● Information supplied

###

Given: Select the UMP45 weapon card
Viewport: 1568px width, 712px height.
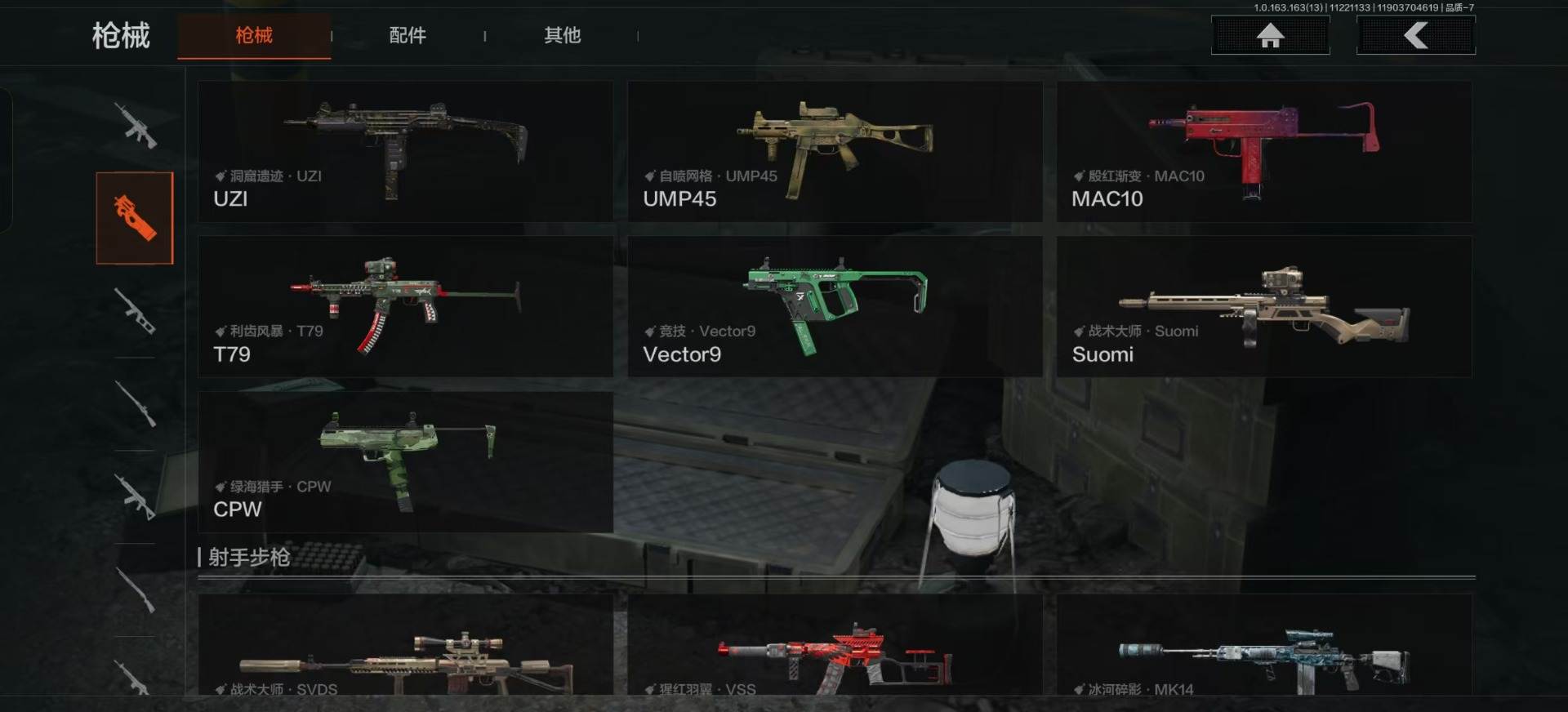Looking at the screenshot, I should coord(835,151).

###

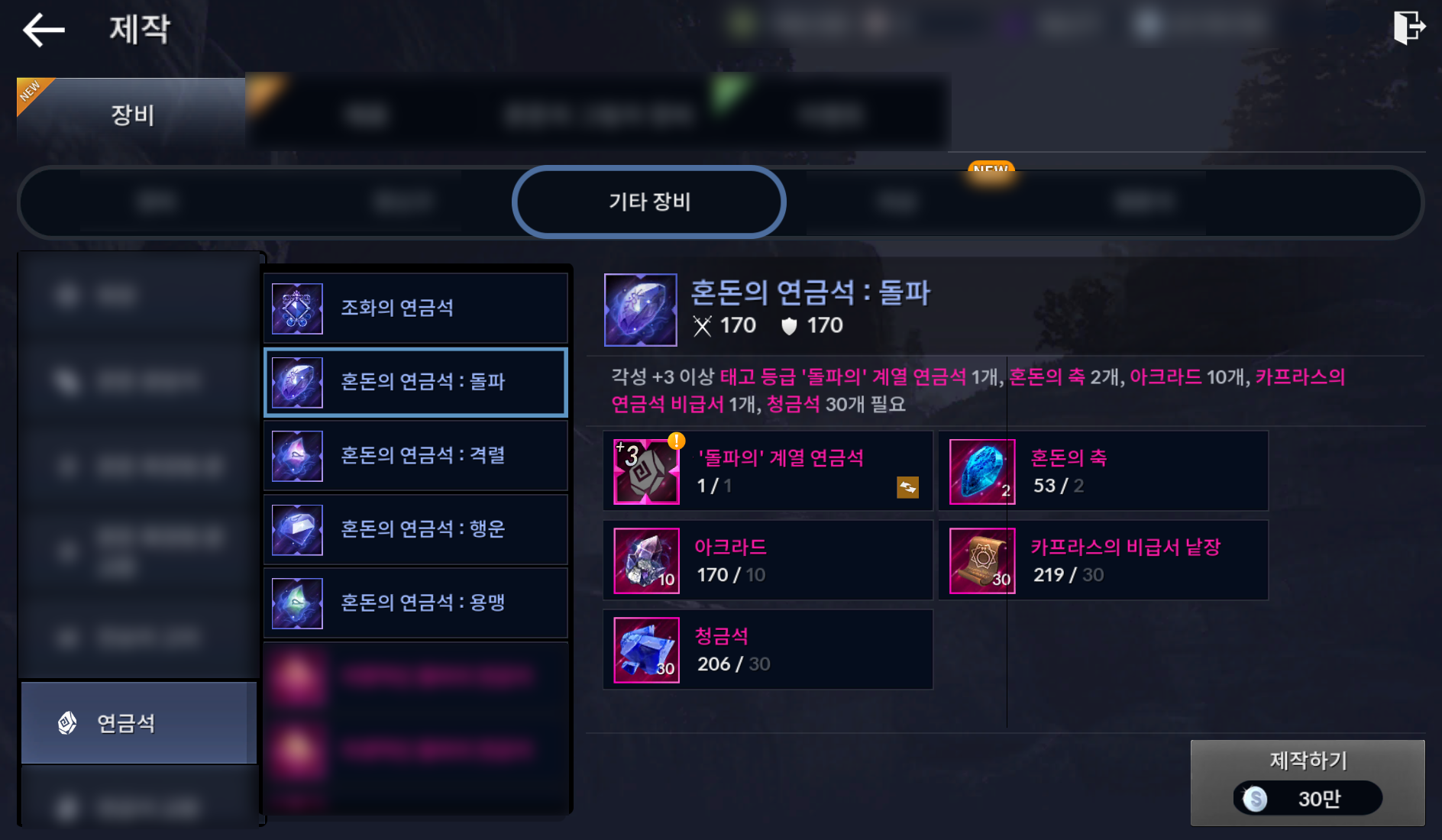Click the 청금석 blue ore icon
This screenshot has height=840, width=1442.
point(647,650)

###

● Task details
Render the entries as a numbered list, starting at the line containing "Given: Select the UMP45 weapon card" and stopping after the line containing "Looking at the", with blank lines omitted and the pictures left out.

● Solution to the problem
1. Given: Select the UMP45 weapon card
2. Viewport: 1568px width, 712px height.
3. Looking at the screenshot, I should coord(835,151).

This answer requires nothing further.